Droht langer Verhandlungsmarathon?
Im Ortschaftsrat gab es eine lange Debatte darüber, welchen Weg man einschlagen will und vor allem kann. „Wir brauchen rechtliche Begründungen und auch die finanziellen Auswirkungen, wenn wir Erfolg haben wollen“, meinte Uwe Müller (CDU). Der Antrag sei ihm zu dünn. Klaus Gatter (WLS) dagegen sah den Antrag als Handlungsanweisung an die Verwaltung.
Bitterfelds Ortsbürgermeister Joachim Gülland (Die Linke) steht dem Antrag grundsätzlich zwar positiv gegenüber, sieht aber einen langen Verhandlungsmarathon. Zwar könne man nach Paragraph 9 der Denkmalschutzordnung den Eigentümer verpflichten, sein Haus in Ordnung zu bringen, allein ihm fehle der Glaube daran. Und der Passus der wirtschaftlichen Zumutbarkeit bei solchen Denkmalforderungen wiege schwer. Es gehe um eine enorme Summe. Laut dem vor einigen Jahren angefertigten Gutachten würde allein die Sicherung 175.000 Euro kosten, die Instandsetzung weitere 394.000 Euro. „Und billiger ist es seitdem gewiss nicht geworden“, so Gülland.
Bitterfelds Ortsbürgermeister warnt vor Schnellschuss
Auch für Zwangsmaßnahmen, die der Landkreis durchsetzen müsse, sehe er wenig Spielraum. „Denn im Grundbuch sind keine Lasten eingetragen. Und die vom Landkreis durchgeführten Sicherungsmaßnahmen bezahlen die Eigentümer regelmäßig in kleinen Schritten ab.“
Der Vergleich mit den Wolfener Ruinen funktioniere schon gar nicht, weil es sich dort um Profanbauten, hier aber um ein Denkmal handele. Zudem sei die Frage: „Was mache ich mit dem Gebäude anschließend?“ Deshalb warne er vor einem Schnellschuss und setze auf das Ausloten der Möglichkeiten und Gespräche mit Kreis und Eigentümern.

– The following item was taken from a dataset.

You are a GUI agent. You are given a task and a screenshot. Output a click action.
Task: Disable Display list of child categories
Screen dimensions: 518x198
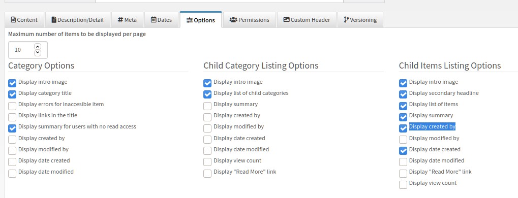pyautogui.click(x=207, y=94)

Dagmar Zoschke (Die Linke) hielt ihm entgegen, diese Argumente kenne man alle schon seit Jahren. Der Antrag sei aber seit langem der konkreteste Vorschlag zur Rettung. Und Werner Rauball (Die Linke) ergänzte, der Zustand des Reuter-Hauses sei so beklagenswert, dass man nicht mehr abwarten könne. „Mit vorsichtigem Herantasten übersteht das Haus den nächsten Winter nicht.“
Das Reuter-Haus wurde 1596 erbaut. Dort hat im 16. Jahrhundert der ehemalige Bürgermeister der Stadt Bitterfeld, Conradus Reuter, gelebt.

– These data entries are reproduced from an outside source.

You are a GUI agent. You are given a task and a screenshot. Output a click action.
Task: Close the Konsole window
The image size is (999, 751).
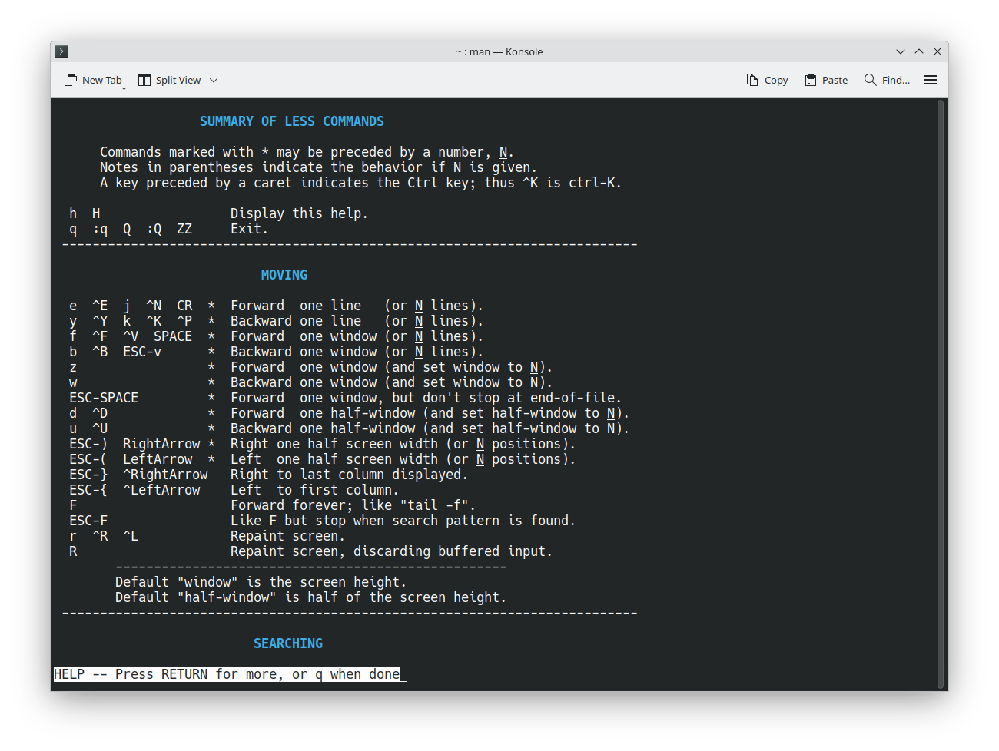(938, 51)
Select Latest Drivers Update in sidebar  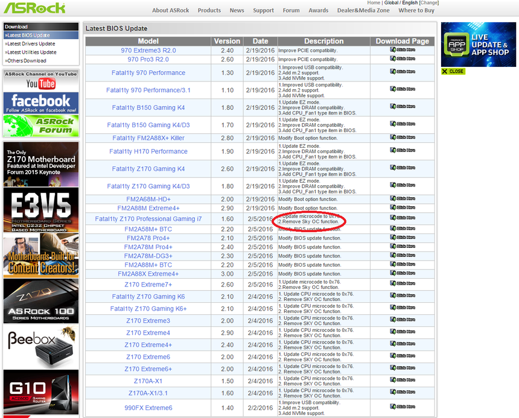30,43
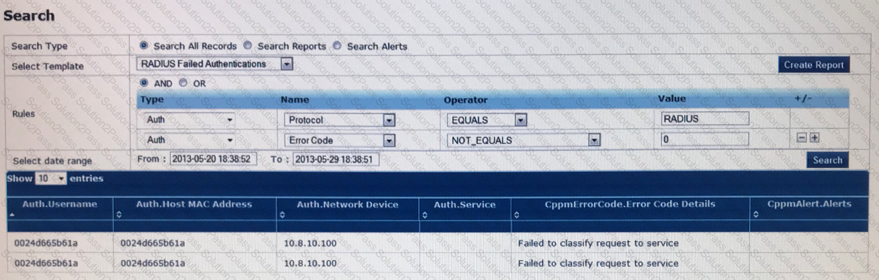Viewport: 879px width, 280px height.
Task: Open the Error Code name dropdown
Action: [x=388, y=140]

Laut einer Stadtchronik war er „ein feiner Mann, gelehrt und ein guter Historiens gewest“. Reuter wurde 1554 in Wittenberg geboren, sein Vater war ein angesehener Protestant und zweiter Vormund von Luthers Kindern.
Reuter lenkte 35 Jahre lang die Geschicke der Stadt. Die Chronik beschreibt ihn als „ehrenwerten, achtbaren, wohlgelehrten und wohlweisen Herrn“.

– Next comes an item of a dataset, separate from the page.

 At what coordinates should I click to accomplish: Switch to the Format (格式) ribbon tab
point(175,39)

Interessant war, das Peter Arning, Fachbereichsleiter Bauwesen der Stadt, sagte: „Es gibt aus rein bauordnungsrechtlicher Sicht aktuell keinen Anlass, tätig zu werden.“ Dennoch sei es richtig, das Thema aufzugreifen. Und es gebe durchaus Interessenten für das Haus.
Zoschke brachte schließlich einen erweiterten Antrag ins Spiel. Demnach soll die OB beauftragt werden, „alle rechtlichen Schritte einzuleiten, um dem historischen Bauwerk und einer möglichen öffentlichen Nutzung gerecht zu werden und näher zu kommen. “ Das damit als Wort getilgte Zwangsvollstreckungsverfahren sah Zoschke in ihrer Formulierung mit eingeschlossen. Diesem Antrag stimmten schließlich 13 Ortschaftsräte zu, René Vollmann (AfD) enthielt sich. (mz)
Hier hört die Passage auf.